## [SUPPLIED PASSAGE]
# # #

BTW this is how you market a product. Intimately knowing the space. Providing insightful context on the importance of the problem in a public forum. Offering the free solutions, which are usually manual and cumbersome. Then, finally, offering your service as an easier alternative. Well done.

I think we need to completely reimagine email, though a proper fix is likely pretty easy. I think social networks have done a pretty good job at the basic idea:

- ask to connect, perhaps with a short message as to why (maybe limit to 100 text characters) - once approved, communication is encrypted (PGP keys are exchanged behind the scenes)

I think that would drastically limit the amount of spam, phishing, and intercepted messages, which is good for everyone. Unfortunately, I think it's also quite unlikely to hit the mainstream.

I wonder if an email masking service would make sense. You register with it, and give it your real address. You then can generate a new public email anytime you like. Control how it behaves, etc. [/me hits up google]

So, I just looked to see, and there is already a service doing this: https://www.abine.com/. The email forwarding is the easy part. They also do "burner" credit card numbers. I don't know that domain to know how you do that, but that seems good. They also do phone numbers. Neat idea.

There's also http://gishpuppy.com which I've been using for about 14 years now.

Until Gishpuppy itself gets hacked...

# # #

Data on locating visible targets:

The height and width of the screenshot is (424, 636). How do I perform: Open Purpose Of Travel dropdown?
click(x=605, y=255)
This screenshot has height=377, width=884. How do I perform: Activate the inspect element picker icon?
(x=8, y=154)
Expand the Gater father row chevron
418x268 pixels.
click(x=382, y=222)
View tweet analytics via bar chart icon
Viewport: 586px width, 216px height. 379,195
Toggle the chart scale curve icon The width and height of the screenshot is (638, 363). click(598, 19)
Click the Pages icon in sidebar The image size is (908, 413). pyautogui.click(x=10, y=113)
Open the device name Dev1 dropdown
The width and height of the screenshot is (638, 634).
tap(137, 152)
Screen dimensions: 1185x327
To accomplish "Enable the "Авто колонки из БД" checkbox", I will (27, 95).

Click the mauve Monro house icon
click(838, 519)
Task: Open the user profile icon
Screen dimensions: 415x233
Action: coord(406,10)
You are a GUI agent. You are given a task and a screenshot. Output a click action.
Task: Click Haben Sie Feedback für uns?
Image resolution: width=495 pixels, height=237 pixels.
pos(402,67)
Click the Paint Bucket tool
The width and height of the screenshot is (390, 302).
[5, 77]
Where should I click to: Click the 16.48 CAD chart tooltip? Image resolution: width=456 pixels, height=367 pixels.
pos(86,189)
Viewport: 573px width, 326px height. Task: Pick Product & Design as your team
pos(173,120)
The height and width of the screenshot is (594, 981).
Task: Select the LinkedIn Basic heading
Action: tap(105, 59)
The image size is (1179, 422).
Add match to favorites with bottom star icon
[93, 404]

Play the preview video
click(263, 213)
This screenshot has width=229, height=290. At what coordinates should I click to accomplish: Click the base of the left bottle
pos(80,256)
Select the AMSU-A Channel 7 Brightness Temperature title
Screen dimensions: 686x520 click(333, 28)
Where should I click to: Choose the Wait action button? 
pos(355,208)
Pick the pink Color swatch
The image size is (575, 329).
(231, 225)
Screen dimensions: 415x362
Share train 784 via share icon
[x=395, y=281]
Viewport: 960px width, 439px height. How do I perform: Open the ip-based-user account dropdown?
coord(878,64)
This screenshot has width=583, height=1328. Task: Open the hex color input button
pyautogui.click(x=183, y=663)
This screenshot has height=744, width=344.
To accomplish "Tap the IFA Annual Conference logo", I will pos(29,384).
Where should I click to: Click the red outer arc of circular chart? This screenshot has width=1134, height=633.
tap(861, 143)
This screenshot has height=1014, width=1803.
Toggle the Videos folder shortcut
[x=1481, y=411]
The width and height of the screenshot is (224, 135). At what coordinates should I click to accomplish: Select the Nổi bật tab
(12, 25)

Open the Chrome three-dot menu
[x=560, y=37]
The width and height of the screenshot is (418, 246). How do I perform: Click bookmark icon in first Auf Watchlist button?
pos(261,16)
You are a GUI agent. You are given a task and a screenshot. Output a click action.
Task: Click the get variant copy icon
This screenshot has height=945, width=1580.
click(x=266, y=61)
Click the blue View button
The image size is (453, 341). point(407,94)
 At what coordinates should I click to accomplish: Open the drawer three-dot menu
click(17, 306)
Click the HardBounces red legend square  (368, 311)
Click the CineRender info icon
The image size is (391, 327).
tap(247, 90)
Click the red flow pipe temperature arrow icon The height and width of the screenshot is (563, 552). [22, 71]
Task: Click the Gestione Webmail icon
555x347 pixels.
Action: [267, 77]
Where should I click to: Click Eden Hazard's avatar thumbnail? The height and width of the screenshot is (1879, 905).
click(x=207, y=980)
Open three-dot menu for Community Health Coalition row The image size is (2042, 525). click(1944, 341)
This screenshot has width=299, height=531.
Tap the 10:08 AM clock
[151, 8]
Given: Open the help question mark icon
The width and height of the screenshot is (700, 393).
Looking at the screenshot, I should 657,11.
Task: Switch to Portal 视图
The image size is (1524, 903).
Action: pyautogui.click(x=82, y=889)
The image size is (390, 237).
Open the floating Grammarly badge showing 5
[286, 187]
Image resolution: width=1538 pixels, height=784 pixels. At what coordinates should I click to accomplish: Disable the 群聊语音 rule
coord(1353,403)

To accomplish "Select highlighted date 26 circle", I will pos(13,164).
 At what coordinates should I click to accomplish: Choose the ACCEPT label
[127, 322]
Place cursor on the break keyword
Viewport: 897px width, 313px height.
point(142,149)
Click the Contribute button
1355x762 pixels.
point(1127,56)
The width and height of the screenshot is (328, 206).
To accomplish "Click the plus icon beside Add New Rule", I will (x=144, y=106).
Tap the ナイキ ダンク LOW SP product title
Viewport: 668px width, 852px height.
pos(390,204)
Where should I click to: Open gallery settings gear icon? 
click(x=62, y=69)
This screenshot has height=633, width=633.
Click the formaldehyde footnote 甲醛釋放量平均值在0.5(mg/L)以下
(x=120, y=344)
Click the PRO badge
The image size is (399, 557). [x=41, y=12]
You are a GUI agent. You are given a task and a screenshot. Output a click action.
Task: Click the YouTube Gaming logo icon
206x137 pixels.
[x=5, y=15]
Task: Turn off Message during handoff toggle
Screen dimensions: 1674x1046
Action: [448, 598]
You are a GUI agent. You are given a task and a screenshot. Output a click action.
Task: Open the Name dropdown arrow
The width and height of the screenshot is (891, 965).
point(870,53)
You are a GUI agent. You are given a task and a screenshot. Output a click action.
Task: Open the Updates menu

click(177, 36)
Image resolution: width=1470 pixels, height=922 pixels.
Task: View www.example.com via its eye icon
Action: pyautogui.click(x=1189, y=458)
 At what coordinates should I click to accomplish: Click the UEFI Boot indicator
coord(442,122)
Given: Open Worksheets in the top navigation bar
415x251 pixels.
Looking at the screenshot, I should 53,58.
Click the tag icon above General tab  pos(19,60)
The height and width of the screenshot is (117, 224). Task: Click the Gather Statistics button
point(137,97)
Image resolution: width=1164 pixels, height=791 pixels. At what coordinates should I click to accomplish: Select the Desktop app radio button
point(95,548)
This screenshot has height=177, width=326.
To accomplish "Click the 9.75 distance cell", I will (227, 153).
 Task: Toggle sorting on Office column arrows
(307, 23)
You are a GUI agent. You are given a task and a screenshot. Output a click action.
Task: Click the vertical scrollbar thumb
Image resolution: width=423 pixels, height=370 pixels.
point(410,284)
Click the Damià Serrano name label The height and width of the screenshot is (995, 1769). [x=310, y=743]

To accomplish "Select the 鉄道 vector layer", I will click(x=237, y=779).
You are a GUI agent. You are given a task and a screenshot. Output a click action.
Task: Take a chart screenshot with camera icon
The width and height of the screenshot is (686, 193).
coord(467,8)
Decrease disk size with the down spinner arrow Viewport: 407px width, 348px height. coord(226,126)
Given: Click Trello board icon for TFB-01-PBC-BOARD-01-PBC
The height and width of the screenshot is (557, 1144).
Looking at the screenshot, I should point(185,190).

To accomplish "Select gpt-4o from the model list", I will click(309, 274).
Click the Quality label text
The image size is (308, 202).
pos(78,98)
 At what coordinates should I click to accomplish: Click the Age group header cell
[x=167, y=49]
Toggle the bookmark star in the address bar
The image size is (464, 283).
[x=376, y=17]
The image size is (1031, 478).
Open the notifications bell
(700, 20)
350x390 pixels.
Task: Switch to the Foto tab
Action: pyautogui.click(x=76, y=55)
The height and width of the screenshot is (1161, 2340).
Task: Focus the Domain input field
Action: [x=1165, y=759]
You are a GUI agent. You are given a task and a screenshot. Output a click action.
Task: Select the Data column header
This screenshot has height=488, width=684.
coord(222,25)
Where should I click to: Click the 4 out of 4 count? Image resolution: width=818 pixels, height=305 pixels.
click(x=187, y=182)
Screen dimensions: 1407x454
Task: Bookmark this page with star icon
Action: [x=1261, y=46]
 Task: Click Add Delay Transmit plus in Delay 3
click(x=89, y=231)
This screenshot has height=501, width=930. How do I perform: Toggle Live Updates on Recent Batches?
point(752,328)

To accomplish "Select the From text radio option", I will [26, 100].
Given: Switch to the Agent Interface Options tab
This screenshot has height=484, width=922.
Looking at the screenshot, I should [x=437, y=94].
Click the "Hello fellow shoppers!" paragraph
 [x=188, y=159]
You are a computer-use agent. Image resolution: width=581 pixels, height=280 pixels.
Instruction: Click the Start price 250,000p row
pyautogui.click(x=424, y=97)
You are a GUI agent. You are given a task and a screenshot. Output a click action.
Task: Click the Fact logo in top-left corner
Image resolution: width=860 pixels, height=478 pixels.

# # #

## [TASKS TO CARRY OUT]
- A) Output the stretch of the forum discussion on email privacy from "I wonder if" through "14 years now.", copied word for word.
- B) From the records, return only the stretch from the line containing "Screen dimensions: 415x362" through the line containing "tap(861, 143)", reproduced without any change.

## [SOLUTIONS FOR EACH TASK]
- A)
I wonder if an email masking service would make sense. You register with it, and give it your real address. You then can generate a new public email anytime you like. Control how it behaves, etc. [/me hits up google]

So, I just looked to see, and there is already a service doing this: https://www.abine.com/. The email forwarding is the easy part. They also do "burner" credit card numbers. I don't know that domain to know how you do that, but that seems good. They also do phone numbers. Neat idea.

There's also http://gishpuppy.com which I've been using for about 14 years now.

- B)
Screen dimensions: 415x362
Share train 784 via share icon
[x=395, y=281]
Viewport: 960px width, 439px height. How do I perform: Open the ip-based-user account dropdown?
coord(878,64)
This screenshot has width=583, height=1328. Task: Open the hex color input button
pyautogui.click(x=183, y=663)
This screenshot has height=744, width=344.
To accomplish "Tap the IFA Annual Conference logo", I will pos(29,384).
Where should I click to: Click the red outer arc of circular chart? This screenshot has width=1134, height=633.
tap(861, 143)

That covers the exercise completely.